SHORT TASK: Put the lines of the records below, from the one containing "Image resolution: width=1434" through the last line, both included, into a JSON list of strings with one string per line. Leave out any blank lines.

A block of data:
■ ■ ■ ■ ■ ■ ■

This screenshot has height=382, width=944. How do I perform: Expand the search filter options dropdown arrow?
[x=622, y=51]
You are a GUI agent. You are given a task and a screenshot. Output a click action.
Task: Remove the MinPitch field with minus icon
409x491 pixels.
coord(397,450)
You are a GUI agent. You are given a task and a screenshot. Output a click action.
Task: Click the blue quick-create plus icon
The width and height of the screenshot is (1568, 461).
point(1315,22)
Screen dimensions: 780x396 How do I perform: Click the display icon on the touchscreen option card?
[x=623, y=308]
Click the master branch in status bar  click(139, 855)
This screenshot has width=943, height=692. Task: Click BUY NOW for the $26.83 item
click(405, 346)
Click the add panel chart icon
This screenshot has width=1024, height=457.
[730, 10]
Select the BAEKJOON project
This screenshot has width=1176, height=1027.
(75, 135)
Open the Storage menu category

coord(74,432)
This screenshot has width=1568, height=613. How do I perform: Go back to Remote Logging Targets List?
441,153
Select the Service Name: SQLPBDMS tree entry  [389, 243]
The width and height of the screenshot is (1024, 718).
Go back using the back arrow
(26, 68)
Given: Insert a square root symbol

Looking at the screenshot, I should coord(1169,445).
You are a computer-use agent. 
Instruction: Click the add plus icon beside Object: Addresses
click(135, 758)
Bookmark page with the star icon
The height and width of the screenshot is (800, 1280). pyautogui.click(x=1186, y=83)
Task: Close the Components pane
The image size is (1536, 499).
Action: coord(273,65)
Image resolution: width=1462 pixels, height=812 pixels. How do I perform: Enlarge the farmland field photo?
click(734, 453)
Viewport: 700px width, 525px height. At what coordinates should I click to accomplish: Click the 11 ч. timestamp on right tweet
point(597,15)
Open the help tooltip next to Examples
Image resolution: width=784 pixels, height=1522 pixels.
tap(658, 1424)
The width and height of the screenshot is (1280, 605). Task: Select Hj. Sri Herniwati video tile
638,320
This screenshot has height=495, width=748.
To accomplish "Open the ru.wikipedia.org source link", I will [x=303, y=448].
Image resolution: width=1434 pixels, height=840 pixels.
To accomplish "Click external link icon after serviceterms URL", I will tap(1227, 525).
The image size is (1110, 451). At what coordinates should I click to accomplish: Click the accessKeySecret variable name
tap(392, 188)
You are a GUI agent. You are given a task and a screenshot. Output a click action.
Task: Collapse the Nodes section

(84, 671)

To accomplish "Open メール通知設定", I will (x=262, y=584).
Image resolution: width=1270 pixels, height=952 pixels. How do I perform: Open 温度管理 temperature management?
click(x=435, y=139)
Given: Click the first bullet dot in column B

■ ■ ■ ■ ■ ■ ■

OUTPUT FOR THIS TASK:
[
  "Image resolution: width=1434 pixels, height=840 pixels.",
  "To accomplish \"Click external link icon after serviceterms URL\", I will tap(1227, 525).",
  "The image size is (1110, 451). At what coordinates should I click to accomplish: Click the accessKeySecret variable name",
  "tap(392, 188)",
  "You are a GUI agent. You are given a task and a screenshot. Output a click action.",
  "Task: Collapse the Nodes section",
  "(84, 671)",
  "To accomplish \"Open メール通知設定\", I will (x=262, y=584).",
  "Image resolution: width=1270 pixels, height=952 pixels. How do I perform: Open 温度管理 temperature management?",
  "click(x=435, y=139)",
  "Given: Click the first bullet dot in column B"
]